Page MenuHomePhabricator

Instrument performance monitoring for Edit Checks and Suggestions
Closed, ResolvedPublic

Description

Context: Ad-hoc tests show potential issues with suggestion mode performance on an entry-level Android. (See for instance the numbers in T418532). We need a more systematic way of monitoring how the system is performing.

The purpose of this task is to enable the Editing team to see, more easily and quickly, when suggestion mode/edit checks are affecting user experience.

Scope: There are multiple ways to define "edit check performance". We could consider parts that aren't immediately noticeable to the user but that still warrant investigation if performing abnormally. (For example, if tone check were suddenly taking longer than usual to generate actions, the user probably wouldn't experience typing lag but we'd still want to look into it.) However, to provide some scope to this task, we've decided to limit monitoring to only the user-perceptible parts.

Acceptance criteria:

  • A new metric in the code that tracks how the system is performing with respect to the scope defined above. (See below for the metrics we decided on)
  • A view (such as a Grafana dashboard) where we can see these metrics (in order to more easily catch when edit checks are affecting user experience).

Decisions made:

  • These are the metrics we'll track:
    • time to generate actions, sync and async, on a per-check level; computed each time the checks are run and tracked for a randomly selected 1% of sessions
    • an aggregate of typing lags (avg, p50, p95, max) for each session

Event Timeline

Change #1261681 had a related patch set uploaded (by Medelius; author: Medelius):

[mediawiki/extensions/VisualEditor@master] Edit Check: Instrument edit check & suggestion mode performance

https://gerrit.wikimedia.org/r/1261681

Change #1268278 had a related patch set uploaded (by Medelius; author: Medelius):

[mediawiki/extensions/VisualEditor@master] Compute and store various edit check performance stats

https://gerrit.wikimedia.org/r/1268278

Change #1268606 had a related patch set uploaded (by Medelius; author: Medelius):

[mediawiki/extensions/VisualEditor@master] WIP: Add tracking metrics to EditCheckPerformance

https://gerrit.wikimedia.org/r/1268606

Change #1268278 merged by jenkins-bot:

[mediawiki/extensions/VisualEditor@master] Create EditCheckPerformance class to store various metrics

https://gerrit.wikimedia.org/r/1268278

Change #1268606 merged by jenkins-bot:

[mediawiki/extensions/VisualEditor@master] Add tracking metrics to EditCheckPerformance

https://gerrit.wikimedia.org/r/1268606

Documenting the metrics we've decided on:

  • time to generate actions, sync and async, on a per-check level; computed each time the checks are run and tracked for a randomly selected 1% of sessions
  • an aggregate of typing lags (avg, p50, p95, max) for each session

Change #1261681 abandoned by Medelius:

[mediawiki/extensions/VisualEditor@master] Edit Check: Instrument edit check & suggestion mode performance

Reason:

Went with building a whole EditCheckPerformance class instead.
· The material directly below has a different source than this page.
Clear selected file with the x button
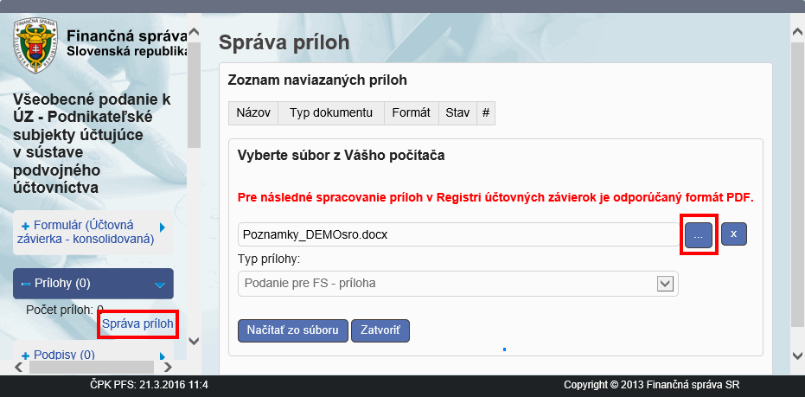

See 1268278.

https://gerrit.wikimedia.org/r/1261681

@medelius: a couple of questions before closing this out (below).

  1. Where might I need to go/what might I need to do to see, "...time to generate actions, sync and async, on a per-check level..."? Right now, when I visit the grafana dashboard I'm seeing a Time to generate actions chart. Although, I've not yet discovered a way to filter this down by check type.
  1. Would it be accurate for me to interpret the presence of the Typing lag and Time to generate actions charts within the grafana dashboard as meaning the data we'd been waiting on has "arrived"?
medelius updated the task description. (Show Details)
medelius updated the task description. (Show Details)

Sorry Peter, that still had dummy data on it. We're getting the data we expect now (2), and the graphs are updated and filters are at the top (1).